For those engaged in criminal behaviour, however, there are no “flags”, because you are being investigated criminally and whether you know it or not, the CRA knows you and is watching your activities and comparing that to what you file.  Your tax account is known because it is being actively worked by someone.  There are words or phrases placed in your permanent diary which tell anyone who reviews your account what you are up to, but it certainly doesn’t mean you’ve been red flagged.

So why do people talk about flags?

They’re actually talking about stuations like some described below which catch the attention of the screeners on a case-by-case basis, and could result in them being audited outside of their normal audit review period.

1) When you get your tax returns completed and filed for the year, and there are issues, possibly mistakes, which the CRA catches and in anticipation of getting the solution, have a hard time getting a hold of you.

2) You are suddenly self-employed and you are not sure what to claim, or how much you are entitled to, or you claim things or amounts different from your industry standard.   The CRA compiles industry profiles which they use to assign you a “SIC Code” and they compare your returns with the Industry Standard to ensure you fall in line.

3) The dreaded “Net Worth Assessment”.  If you appear to the CRA to be unable to afford the lifestyle that you are currently living in, then the CRA can, and will, issue a Net Worth Assessment and force you to prove that you are not hiding income.  Yes, this can be a challenge, especially in light of the assessments being done from tax centres outside of the Greater Toronto Area who cannot fathom a million dollar house and a $75,000 income.  They don’t take too kindly to the concept of being being helped by family or personal wealth.  Just be warned that a tax return showing $1.00 of income for the year and an address in a wealthy neighbourhood is cause for further questioning.

4) Big changes from year-to-year.  If there are major changes in your income or expenses whether personal or business-related, are going to draw the attention of the CRA.  The CRA wants to make sure that you have not made a mistake, or worse, that you have bought into a tax scheme.  Expect questions, so get proof ready!

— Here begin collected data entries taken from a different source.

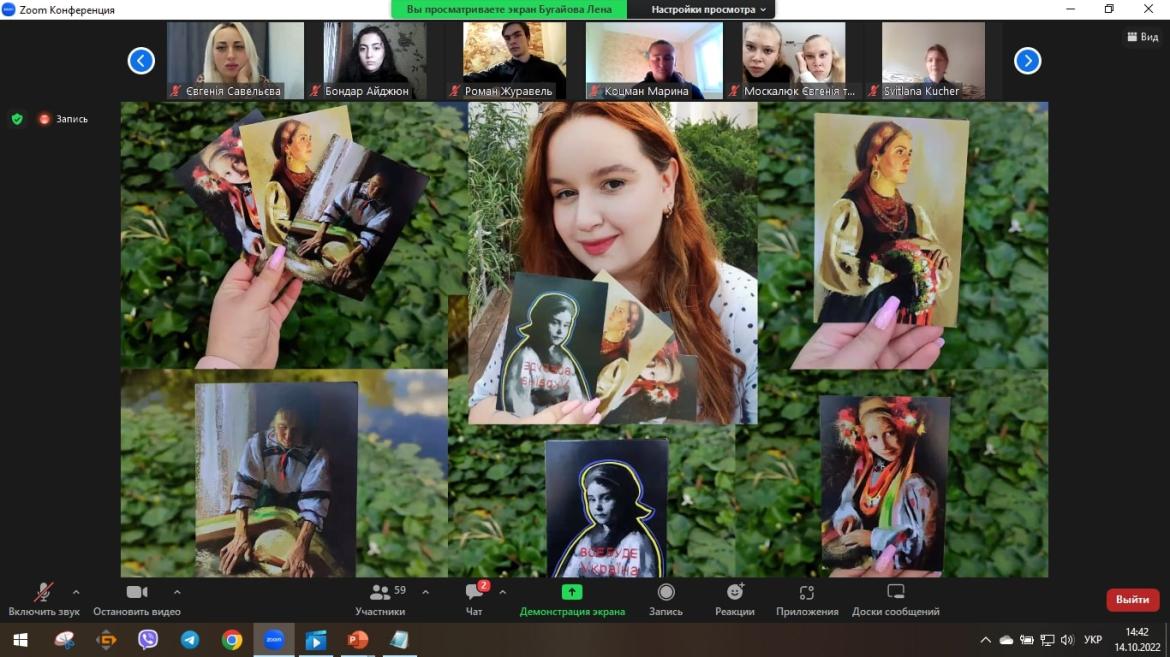Viewport: 1170px width, 657px height.
Task: Unmute microphone with Включить звук
Action: point(44,592)
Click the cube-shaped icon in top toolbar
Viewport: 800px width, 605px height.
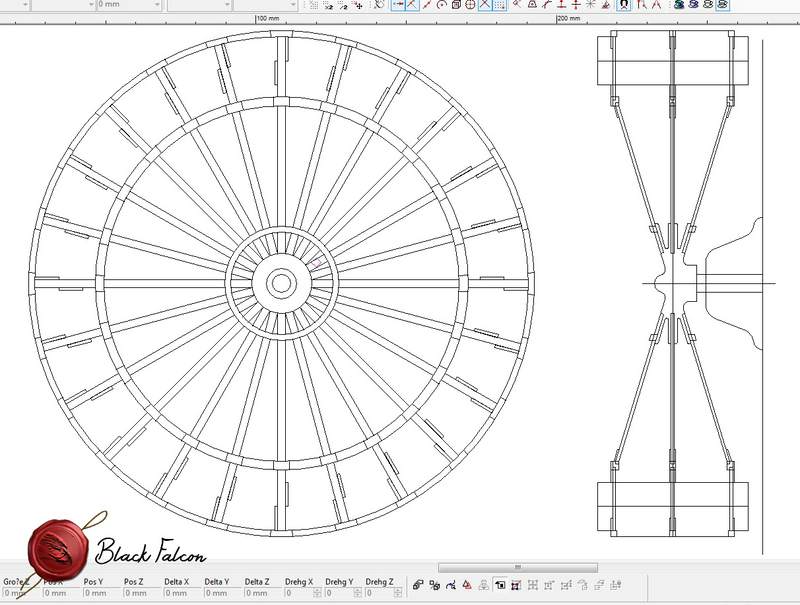(456, 5)
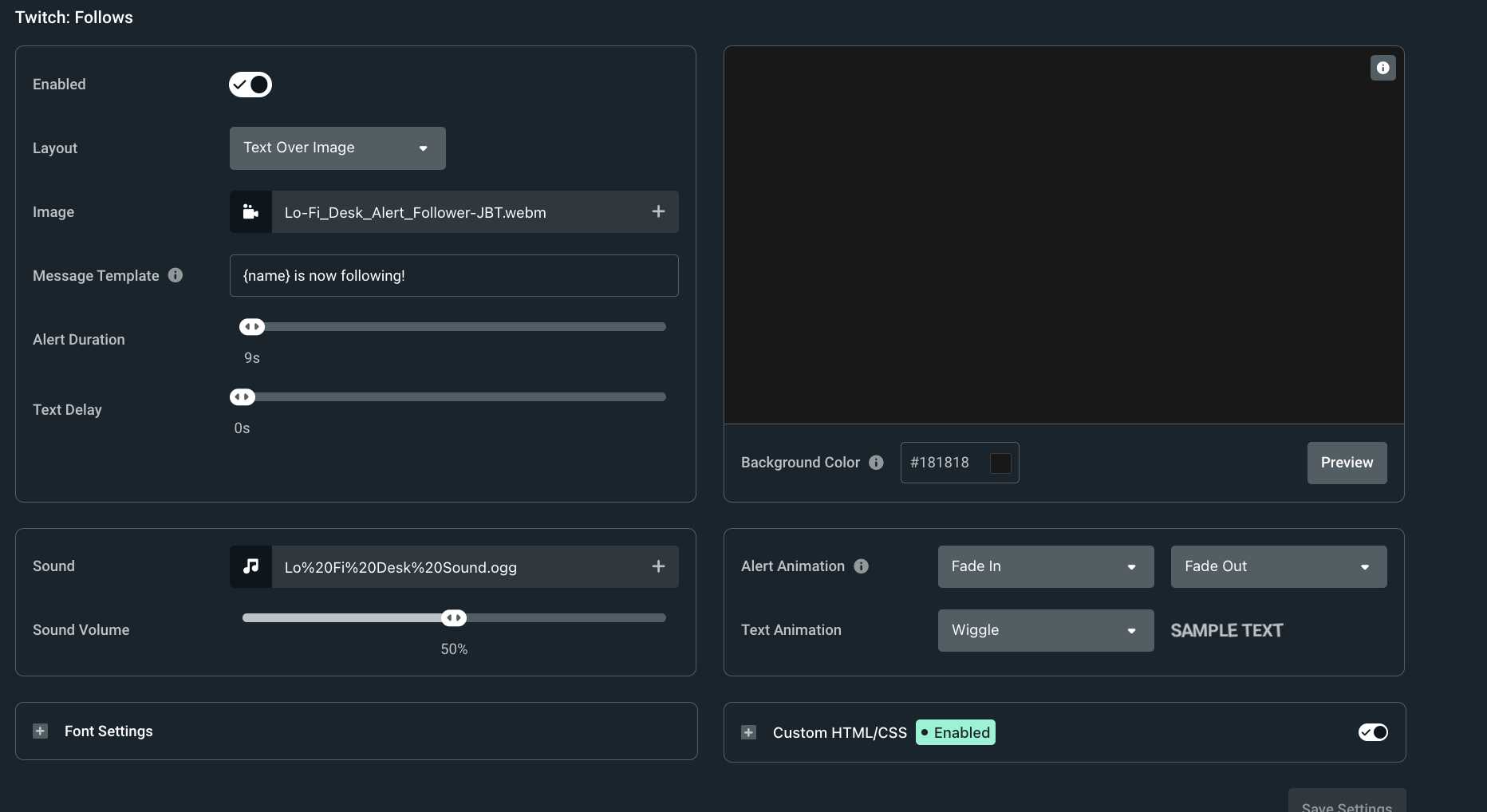Click the video camera icon beside Image file
The image size is (1487, 812).
(250, 212)
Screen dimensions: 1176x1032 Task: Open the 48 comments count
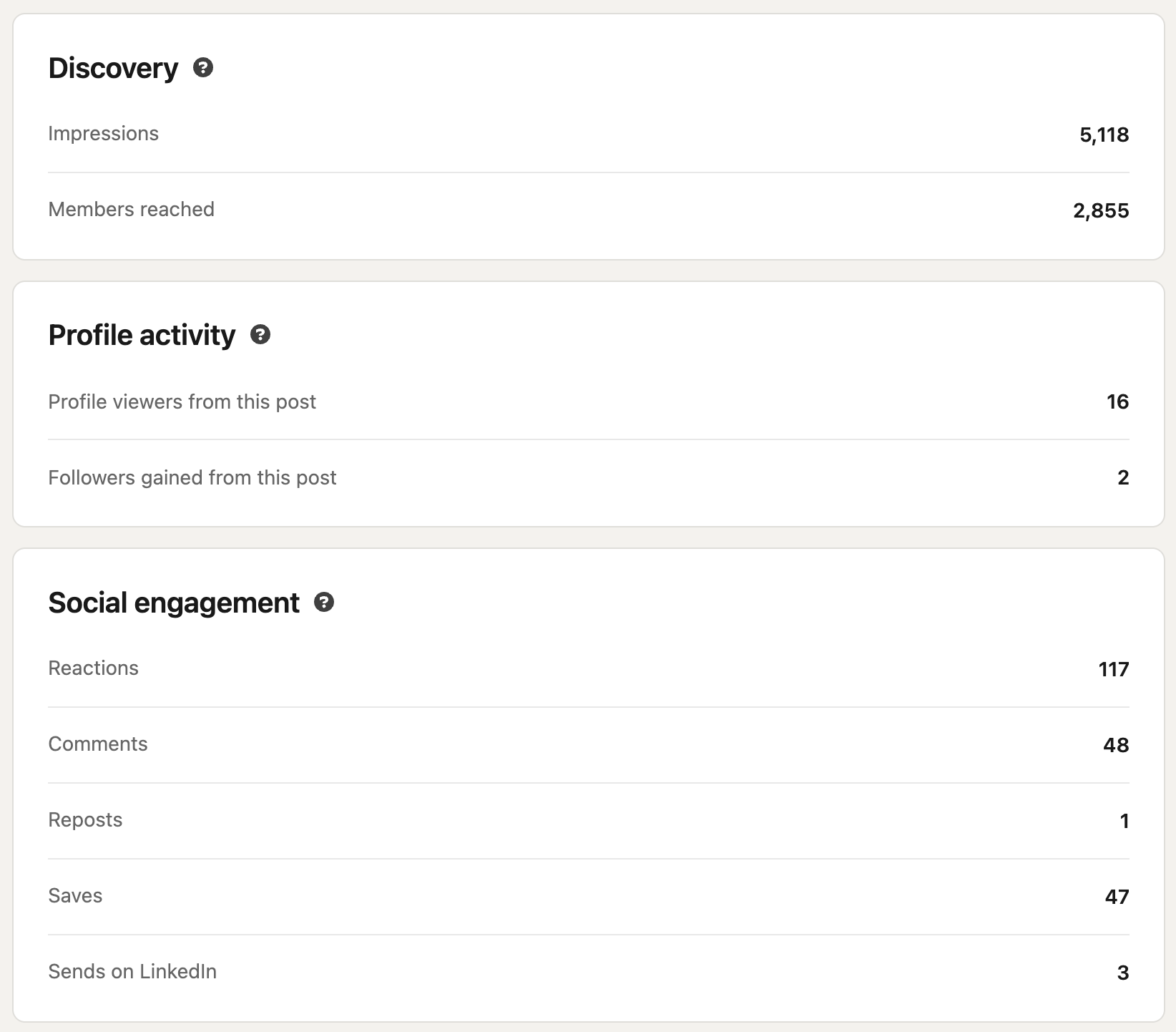pos(1116,746)
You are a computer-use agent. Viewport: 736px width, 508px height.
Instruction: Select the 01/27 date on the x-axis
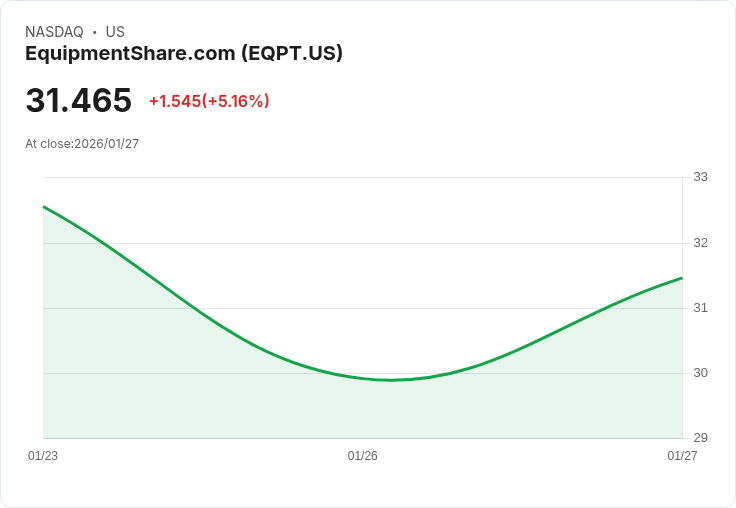(682, 456)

There are some tax situations that are just automatically looked at closer – each the year the CRA with the help of the Department of Finance choose a sector of industry to look at in closer depth usually because something has been detected in previous years or because there is a lot of cash floating around these business, such as construction, or dentists, doctors, IT consultants…

Home office deductions for example are frequently looked into as this is often a common problem for taxpayers claiming the home office in order to use deductions without actually utilizing their home as their office.

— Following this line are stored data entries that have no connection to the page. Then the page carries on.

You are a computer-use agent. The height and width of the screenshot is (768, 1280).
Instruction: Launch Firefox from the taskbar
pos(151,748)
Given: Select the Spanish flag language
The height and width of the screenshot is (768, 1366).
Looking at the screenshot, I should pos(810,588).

Even if you honestly never ever use your company vehicle for personal use, it will take some hard doing to prove to the CRA that this is true. Just driving back and forth to work in the business vehicle is classed as personal use. Your best protection here is to keep very detailed records concerning the business vehicles.

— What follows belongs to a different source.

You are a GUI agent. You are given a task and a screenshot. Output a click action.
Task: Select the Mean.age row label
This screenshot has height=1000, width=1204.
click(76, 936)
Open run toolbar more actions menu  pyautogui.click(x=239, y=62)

6) Renting for income:  Do not assume that rental losses are going to be accepted at face value by the CRA.  While the CRA will give you some grace time to start generating a profit from your rental business, it will still be watched with a close eye based on your industry, location and address(es).

7) Who prepares your return matters!

The CRA is starting to follow the IRS and taking a long hard look at tax accountants and tax preparers to see if there is a pattern among certain firms / indivuduals who either claim deductions they are not allowed to claim on your behalf, or who are missing certain expenses or deductions.  The CRA’s hope here is to weed out the bad apples, and educate the current crop to ensure they take advantage of the deductions and tax credits available to each client.

Should be a valuable change to the Canadian tax filing scheme.

But at the end of the day, doing it right, and on time, is the best way to stay out of the CRA’s bad books.